** Opening Listed entries block **

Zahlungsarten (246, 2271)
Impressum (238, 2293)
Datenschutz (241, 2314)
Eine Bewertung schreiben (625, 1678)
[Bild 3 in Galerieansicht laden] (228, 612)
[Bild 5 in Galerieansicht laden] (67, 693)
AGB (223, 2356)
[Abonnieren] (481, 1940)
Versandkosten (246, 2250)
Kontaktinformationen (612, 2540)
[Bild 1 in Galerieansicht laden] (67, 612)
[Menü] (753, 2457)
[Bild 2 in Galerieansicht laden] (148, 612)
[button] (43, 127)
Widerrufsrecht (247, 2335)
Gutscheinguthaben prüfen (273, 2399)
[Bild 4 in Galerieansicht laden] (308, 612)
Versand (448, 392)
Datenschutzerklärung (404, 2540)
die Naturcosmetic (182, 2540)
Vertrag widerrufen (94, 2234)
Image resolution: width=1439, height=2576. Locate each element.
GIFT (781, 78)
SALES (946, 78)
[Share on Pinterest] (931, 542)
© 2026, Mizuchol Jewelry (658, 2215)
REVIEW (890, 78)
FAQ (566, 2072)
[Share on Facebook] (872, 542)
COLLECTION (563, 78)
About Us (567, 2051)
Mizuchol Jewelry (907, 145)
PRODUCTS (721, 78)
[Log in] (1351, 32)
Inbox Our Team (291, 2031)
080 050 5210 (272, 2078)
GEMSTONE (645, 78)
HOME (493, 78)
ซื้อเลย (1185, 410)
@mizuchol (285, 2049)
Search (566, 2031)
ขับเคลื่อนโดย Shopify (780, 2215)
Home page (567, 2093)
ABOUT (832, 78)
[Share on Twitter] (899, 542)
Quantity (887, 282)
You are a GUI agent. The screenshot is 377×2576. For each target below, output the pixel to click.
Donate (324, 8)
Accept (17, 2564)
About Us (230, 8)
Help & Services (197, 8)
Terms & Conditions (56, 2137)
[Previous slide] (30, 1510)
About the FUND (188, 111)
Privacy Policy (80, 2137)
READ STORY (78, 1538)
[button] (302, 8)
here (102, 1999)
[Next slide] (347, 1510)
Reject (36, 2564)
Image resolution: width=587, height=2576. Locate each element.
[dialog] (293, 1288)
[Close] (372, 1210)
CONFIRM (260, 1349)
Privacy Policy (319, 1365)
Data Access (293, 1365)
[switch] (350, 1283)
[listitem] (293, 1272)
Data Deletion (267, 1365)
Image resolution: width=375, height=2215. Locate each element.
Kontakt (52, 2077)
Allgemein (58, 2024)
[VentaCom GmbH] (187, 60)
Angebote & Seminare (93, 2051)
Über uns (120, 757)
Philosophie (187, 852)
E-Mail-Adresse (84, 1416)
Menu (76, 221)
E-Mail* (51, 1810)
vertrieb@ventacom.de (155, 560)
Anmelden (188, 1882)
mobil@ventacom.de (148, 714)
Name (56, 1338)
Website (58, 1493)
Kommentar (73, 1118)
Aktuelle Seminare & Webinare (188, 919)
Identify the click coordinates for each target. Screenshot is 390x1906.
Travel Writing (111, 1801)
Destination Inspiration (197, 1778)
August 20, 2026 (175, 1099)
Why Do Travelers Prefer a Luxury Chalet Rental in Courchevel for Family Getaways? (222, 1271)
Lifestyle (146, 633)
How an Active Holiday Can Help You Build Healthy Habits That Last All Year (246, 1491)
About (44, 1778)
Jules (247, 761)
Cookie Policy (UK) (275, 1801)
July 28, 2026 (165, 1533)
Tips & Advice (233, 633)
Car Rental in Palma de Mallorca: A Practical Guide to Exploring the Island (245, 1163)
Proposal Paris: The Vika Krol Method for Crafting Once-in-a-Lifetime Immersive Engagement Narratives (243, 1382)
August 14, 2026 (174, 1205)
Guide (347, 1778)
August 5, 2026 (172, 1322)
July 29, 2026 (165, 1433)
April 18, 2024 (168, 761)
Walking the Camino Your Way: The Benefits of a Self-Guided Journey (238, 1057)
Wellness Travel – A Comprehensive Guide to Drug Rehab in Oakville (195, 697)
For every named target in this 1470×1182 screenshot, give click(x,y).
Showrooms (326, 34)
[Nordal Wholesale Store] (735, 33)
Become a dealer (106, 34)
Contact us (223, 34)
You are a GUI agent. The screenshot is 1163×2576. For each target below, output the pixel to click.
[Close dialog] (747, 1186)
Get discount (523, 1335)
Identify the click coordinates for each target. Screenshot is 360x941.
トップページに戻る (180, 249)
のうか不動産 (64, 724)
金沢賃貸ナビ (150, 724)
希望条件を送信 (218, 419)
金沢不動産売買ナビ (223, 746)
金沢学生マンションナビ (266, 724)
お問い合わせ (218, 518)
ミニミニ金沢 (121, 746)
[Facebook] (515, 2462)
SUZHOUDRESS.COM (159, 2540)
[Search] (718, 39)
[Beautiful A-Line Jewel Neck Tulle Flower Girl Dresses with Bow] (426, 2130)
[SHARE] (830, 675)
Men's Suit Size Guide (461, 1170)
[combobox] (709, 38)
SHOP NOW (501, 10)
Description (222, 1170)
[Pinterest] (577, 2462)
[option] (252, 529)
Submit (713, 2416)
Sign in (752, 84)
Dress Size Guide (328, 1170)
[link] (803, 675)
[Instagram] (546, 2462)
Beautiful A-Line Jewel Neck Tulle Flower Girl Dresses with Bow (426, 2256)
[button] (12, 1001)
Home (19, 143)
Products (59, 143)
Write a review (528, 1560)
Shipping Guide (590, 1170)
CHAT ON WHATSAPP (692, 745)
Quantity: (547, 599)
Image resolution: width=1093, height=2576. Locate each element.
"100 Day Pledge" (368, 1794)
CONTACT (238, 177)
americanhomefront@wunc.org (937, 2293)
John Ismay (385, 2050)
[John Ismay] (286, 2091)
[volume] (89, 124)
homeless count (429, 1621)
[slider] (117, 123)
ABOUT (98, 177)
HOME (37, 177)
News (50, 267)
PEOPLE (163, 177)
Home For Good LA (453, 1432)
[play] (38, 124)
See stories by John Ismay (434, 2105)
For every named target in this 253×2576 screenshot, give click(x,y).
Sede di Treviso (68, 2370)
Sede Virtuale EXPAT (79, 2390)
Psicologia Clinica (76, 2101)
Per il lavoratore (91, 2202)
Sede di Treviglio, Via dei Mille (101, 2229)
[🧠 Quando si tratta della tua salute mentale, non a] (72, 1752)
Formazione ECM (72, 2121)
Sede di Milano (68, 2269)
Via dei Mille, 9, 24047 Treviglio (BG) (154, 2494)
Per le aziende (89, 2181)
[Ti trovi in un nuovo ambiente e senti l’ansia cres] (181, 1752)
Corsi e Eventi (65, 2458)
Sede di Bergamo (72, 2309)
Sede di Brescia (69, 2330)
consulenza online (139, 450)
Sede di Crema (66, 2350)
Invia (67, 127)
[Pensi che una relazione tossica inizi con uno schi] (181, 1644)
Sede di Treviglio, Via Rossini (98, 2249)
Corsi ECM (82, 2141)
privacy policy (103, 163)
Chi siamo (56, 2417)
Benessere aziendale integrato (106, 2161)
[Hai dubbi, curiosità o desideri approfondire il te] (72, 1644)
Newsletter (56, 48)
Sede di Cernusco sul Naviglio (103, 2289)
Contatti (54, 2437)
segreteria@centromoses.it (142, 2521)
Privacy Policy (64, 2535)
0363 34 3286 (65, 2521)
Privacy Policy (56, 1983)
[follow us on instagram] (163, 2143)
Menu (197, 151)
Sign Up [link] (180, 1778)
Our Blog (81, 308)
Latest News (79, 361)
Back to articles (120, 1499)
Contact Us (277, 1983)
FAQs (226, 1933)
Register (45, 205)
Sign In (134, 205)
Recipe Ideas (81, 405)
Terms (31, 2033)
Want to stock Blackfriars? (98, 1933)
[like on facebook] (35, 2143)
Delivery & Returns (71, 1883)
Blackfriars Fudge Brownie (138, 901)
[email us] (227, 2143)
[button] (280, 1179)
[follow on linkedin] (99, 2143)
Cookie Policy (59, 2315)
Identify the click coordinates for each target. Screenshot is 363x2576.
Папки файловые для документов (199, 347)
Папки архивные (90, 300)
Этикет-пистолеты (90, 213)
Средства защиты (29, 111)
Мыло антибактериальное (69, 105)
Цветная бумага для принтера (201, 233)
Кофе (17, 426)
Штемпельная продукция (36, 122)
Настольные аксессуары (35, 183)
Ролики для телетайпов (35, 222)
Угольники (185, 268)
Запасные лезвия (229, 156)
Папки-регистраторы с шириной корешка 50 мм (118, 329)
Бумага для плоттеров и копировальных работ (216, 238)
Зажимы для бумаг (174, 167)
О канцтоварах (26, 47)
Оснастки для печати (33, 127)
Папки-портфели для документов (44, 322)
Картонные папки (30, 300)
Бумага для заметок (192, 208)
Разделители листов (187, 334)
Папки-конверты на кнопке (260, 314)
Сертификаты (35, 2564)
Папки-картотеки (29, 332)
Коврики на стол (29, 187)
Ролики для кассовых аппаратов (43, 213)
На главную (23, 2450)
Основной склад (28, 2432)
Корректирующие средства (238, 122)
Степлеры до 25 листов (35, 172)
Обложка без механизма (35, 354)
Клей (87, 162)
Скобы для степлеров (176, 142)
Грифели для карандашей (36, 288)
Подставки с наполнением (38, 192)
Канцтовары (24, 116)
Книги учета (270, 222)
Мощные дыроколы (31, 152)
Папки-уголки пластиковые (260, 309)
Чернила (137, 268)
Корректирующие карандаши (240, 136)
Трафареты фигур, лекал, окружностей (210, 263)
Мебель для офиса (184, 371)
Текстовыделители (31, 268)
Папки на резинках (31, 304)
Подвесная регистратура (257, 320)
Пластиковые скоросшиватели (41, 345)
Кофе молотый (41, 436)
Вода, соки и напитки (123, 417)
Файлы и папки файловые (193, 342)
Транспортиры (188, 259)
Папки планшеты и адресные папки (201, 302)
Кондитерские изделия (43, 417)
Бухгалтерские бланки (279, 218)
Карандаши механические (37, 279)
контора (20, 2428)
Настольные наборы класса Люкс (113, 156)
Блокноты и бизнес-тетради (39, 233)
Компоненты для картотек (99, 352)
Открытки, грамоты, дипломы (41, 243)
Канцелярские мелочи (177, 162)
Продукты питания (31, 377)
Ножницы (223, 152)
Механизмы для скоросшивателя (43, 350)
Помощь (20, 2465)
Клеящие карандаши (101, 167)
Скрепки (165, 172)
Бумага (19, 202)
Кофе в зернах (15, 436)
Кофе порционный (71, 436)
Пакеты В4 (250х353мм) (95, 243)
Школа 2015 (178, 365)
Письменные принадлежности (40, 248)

** Closing Listed entries block **

→ Task directions:
If a line in the data contains the string "this", copy it.

→ Your solution:
For every named target in this 1470×1182 screenshot, give click(x,y).
For every named target in this 253×2576 screenshot, give click(x,y).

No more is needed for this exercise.